Los falangistas, con José Antonio encarcelado en Alicante, aunque eran pocos, también ponían sus pegas. Franco, siempre cauto, veía con simpatía el movimiento militar que cocinaba Mola, pero no acababa de inclinarse a su lado porque dudaba de la madurez de la fruta para alcanzar un éxito rápido. También vacilaba, y mucho, el jefe de la tercera división orgánica (antigua región militar), con cabecera en Valencia, Martínez Monje (asimismo masón, como el general Cabanellas), que al final no participó en la convocatoria, dejando en la estacada a los carlistas y monárquicos valencianos que habían decidido sumarse a la sublevación. Muchos de ellos pagaron con su vida la espantada del jefe militar.

En esta tensa situación, el Gobierno decidió dar un golpe de mano, provocando a los conspiradores, con un magnicidio atroz, que les obligara a levantarse en armas, ¡ya! El rencoroso Azaña, que odiaba a los españoles porque no le habían reconocido el inmenso talento intelectual y literario que según él mismo tenía, el cobardón escudero Casares Quiroga, y el eterno intrigante Indalecio Prieto, siempre en connivencia con el alcalaíno para destruir todo lo que se pusiera por delante (don Alejandro Lerroux, Alcalá Zamora, la anulación de las actas de numerosos diputados de las derechas, etc.), trataron de repetir la operación de la “sanjurjada” de agosto del 32.

Tenían pleno conocimiento de lo que planeaba el general Sanjurjo sin necesidad de muchos confidentes, porque los comprometidos organizaban el golpe en los veladores de los cafés. Pero Azaña, en lugar de anticiparse y detener a los manifiestos conspiradores, esperó con absoluta sangre fría a que prendieran fuego al castillo de fuegos artificiales, para pillar a todos los sublevados con las manos en la masa.
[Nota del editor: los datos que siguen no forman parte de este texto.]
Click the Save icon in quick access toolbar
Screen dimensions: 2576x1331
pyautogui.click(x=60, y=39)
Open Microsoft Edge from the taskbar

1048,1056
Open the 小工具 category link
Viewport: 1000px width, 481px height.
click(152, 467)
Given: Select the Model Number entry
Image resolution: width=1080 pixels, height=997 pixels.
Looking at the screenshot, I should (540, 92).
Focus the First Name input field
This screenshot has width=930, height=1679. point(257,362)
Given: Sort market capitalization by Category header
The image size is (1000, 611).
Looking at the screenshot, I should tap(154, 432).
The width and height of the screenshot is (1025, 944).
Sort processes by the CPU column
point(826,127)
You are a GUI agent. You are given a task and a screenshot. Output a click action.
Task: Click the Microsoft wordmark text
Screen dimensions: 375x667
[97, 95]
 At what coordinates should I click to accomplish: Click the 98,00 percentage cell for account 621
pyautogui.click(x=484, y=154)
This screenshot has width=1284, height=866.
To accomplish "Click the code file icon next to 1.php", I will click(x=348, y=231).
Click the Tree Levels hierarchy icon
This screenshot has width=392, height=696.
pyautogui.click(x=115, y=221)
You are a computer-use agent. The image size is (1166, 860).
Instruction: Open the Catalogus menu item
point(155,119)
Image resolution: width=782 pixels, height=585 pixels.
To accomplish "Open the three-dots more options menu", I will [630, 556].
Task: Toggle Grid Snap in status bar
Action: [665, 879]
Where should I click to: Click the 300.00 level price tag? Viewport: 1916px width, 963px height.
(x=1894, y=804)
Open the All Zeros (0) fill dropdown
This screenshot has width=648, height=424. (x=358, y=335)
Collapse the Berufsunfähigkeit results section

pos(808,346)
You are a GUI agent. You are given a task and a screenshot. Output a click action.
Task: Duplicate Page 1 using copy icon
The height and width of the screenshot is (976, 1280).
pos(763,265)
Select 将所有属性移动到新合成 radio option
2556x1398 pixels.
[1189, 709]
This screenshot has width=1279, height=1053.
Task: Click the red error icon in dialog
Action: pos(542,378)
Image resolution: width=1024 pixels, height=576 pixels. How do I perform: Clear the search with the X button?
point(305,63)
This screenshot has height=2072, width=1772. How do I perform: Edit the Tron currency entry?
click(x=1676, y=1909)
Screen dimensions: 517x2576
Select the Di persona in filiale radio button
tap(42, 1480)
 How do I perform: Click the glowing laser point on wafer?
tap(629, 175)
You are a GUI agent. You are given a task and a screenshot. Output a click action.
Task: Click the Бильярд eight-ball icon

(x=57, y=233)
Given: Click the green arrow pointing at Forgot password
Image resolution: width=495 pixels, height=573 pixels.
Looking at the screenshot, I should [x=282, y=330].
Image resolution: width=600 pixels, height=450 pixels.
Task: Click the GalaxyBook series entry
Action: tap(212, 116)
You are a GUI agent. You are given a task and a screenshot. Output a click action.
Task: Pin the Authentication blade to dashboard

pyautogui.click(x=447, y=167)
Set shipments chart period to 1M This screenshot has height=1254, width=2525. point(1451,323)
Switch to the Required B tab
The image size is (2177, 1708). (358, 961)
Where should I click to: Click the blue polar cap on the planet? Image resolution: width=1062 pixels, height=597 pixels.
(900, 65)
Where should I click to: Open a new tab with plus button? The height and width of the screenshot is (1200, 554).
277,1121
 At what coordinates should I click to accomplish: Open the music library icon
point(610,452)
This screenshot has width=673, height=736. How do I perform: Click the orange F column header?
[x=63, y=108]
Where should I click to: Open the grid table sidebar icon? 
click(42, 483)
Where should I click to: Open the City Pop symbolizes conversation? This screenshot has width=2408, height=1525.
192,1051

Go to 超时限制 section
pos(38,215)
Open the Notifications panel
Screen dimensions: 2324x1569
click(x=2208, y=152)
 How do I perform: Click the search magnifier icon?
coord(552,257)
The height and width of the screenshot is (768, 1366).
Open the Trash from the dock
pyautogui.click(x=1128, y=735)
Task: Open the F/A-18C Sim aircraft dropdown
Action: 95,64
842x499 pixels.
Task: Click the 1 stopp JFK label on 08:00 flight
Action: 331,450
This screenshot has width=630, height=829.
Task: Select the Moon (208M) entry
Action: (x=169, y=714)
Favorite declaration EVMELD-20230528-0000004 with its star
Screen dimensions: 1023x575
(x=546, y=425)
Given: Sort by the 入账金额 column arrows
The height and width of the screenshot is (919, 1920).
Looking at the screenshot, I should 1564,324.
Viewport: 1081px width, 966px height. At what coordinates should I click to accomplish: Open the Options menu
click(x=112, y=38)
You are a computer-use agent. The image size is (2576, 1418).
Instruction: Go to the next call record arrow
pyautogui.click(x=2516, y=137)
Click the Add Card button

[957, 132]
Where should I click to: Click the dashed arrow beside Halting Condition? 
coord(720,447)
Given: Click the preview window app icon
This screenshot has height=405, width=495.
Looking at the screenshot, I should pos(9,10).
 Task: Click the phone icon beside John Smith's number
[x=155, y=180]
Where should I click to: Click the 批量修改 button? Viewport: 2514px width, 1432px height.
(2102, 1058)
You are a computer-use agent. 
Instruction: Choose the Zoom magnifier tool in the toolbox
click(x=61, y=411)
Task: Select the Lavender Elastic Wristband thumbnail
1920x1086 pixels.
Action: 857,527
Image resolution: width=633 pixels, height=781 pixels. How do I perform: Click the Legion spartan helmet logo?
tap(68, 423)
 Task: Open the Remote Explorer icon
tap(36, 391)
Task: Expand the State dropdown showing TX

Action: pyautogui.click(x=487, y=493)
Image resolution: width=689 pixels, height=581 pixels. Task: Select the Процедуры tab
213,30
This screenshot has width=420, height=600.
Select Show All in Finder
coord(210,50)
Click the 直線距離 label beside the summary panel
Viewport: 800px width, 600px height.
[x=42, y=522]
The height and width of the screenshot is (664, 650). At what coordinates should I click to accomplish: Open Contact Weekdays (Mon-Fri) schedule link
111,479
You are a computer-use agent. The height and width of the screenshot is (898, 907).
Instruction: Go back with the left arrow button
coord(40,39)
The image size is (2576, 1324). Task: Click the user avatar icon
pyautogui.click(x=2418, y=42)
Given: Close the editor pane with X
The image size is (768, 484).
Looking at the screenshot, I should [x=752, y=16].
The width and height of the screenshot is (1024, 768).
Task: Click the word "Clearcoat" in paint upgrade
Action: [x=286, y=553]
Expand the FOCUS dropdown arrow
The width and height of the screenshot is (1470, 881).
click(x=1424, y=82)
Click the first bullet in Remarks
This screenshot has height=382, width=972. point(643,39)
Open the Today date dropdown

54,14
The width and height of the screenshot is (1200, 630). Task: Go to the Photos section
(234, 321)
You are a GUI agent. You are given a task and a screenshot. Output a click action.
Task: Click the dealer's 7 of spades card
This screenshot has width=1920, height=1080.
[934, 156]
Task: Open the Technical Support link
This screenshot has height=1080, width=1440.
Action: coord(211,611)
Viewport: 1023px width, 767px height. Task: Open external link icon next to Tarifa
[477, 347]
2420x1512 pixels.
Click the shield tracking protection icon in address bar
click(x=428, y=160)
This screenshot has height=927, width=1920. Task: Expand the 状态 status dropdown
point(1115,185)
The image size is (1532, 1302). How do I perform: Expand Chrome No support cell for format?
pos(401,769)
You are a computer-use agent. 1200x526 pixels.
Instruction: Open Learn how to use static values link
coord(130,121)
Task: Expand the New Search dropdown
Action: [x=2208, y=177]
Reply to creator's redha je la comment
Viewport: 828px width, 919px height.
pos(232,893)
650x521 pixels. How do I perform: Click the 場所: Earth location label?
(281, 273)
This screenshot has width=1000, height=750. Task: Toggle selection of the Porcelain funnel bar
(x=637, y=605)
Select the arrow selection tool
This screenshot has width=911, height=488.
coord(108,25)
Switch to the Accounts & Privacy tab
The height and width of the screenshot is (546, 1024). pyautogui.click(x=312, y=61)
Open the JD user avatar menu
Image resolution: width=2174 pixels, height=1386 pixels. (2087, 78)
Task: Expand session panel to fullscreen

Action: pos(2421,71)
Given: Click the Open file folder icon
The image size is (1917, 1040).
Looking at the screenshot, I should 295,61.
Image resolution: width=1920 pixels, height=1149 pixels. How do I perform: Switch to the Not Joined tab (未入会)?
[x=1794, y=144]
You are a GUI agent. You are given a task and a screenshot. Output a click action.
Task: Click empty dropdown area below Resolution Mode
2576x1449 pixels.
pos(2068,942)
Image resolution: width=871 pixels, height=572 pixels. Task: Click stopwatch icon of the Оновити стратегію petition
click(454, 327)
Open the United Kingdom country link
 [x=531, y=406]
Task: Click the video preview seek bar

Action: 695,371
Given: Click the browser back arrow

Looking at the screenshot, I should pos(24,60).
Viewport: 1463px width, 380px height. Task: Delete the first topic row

En julio de 1936 seguramente pretendía repetir la jugada que tan bien le había salido cuatro años antes, y, de ese modo, arrasar a la derecha, tanto militar como civil, dejando el camino expedito para instaurar la dictadura republicana jacobina a la mejicana, en la que soñaba. Sin embargo, la situación se había envenenado de tal modo, que ya no cabían paralelismo ni juegos florales de aprendices de brujo. De todos modos, no era Calvo Sotelo el primer elegido para esta provocación monstruosa, sino Gil Robles.

No obstante, el jefe de la CEDA tenía la precaución, dadas como estaban las cosas, de rotar casi a diario de lugar de pernocta, y los fines de semana largarse a Biarriz, al otro lado de la frontera, donde había establecido la familia. Pero en vista de que no dieron con el primer pez gordo que buscaban, los matones siguieron calle de Velázquez arriba para detener y asesinar al segundo de la lista, don José Calvo Sotelo. Excusa: represalia por el asesinato del teniente Castillo. Infinita desproporción entre el valor político de un personaje y otro.
 
Esa inmensa desproporción fuerza a pensar que los pistoleros de la escolta de Prieto y los guardias de asalto de su mismo entorno no actuaron espontáneamente por su cuenta porque de sobra tenían que saber que con semejante asesinato prendían la mecha de la guerra civil. Luego, ¿estuvo Prieto detrás de tan alevoso crimen? ¿Conoció de antemano Azaña lo que iba a pasar? ¿Lo supo Casares que en este caso informaría de inmediato al jefe del Estado? Calvo Sotelo fue amenazado en las Cortes por los jerifaltes de la izquierda.

Pero también lo fueron Gil Robles, Antonio Goicoechea, líder de Renovación Española, José Antonio (ya preso) y otros muchos hombres de derechas. Era el clima de guerra civil larvada que se vivía en España. Los militares no hicieron más que intentar atajar el caos que se vivía en la calle, empleando los “argumentos” de su oficio.